-- Begin --

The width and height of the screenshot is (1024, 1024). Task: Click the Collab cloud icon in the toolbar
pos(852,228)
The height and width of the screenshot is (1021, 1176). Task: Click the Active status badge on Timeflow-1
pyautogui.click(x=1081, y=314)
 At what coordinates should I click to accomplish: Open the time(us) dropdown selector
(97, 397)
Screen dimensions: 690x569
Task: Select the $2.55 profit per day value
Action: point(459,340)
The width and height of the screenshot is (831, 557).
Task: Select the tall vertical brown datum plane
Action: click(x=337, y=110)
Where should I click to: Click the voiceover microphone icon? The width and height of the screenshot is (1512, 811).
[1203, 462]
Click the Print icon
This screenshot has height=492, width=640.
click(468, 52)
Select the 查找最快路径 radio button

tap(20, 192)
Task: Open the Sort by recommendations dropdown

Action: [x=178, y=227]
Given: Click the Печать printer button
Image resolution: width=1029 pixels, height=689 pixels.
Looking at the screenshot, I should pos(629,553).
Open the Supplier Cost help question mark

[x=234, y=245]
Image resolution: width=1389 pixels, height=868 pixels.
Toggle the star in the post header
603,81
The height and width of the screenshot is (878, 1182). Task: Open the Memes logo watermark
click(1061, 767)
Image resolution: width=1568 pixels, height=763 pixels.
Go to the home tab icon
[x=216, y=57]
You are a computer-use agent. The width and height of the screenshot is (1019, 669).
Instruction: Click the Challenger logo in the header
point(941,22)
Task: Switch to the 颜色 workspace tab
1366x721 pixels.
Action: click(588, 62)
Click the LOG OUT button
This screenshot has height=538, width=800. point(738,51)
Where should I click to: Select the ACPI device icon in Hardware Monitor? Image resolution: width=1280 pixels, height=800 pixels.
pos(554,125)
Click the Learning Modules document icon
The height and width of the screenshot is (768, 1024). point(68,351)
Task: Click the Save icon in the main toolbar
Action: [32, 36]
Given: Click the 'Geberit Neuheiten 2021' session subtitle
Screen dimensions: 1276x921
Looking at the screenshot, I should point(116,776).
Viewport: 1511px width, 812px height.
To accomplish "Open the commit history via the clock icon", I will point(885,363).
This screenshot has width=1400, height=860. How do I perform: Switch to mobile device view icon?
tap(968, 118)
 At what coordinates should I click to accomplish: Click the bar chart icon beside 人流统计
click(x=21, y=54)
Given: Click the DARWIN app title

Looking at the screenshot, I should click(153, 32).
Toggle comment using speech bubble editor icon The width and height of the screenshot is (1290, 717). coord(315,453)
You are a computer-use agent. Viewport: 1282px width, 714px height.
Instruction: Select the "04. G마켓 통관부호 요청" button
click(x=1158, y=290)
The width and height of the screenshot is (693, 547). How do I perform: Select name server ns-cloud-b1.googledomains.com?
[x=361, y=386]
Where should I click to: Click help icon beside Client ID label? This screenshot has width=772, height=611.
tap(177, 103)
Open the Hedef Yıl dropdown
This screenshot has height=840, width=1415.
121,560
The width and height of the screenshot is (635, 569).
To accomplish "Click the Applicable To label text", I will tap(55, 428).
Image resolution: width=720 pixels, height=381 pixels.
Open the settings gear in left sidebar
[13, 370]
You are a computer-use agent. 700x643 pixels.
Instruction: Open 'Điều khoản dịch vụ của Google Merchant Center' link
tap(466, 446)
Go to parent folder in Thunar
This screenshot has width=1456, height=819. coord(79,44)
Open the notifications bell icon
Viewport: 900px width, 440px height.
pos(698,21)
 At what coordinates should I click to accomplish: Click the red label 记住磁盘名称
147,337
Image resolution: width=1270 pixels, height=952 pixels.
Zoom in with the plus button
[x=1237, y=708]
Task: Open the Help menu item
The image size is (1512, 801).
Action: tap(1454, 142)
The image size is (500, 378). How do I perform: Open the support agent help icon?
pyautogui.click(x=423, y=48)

-- End --

Return every line of the records above that contains the string "Instruction", with matching case.

_Response:_
Instruction: Click the Challenger logo in the header
Instruction: Select the "04. G마켓 통관부호 요청" button
Instruction: Open 'Điều khoản dịch vụ của Google Merchant Center' link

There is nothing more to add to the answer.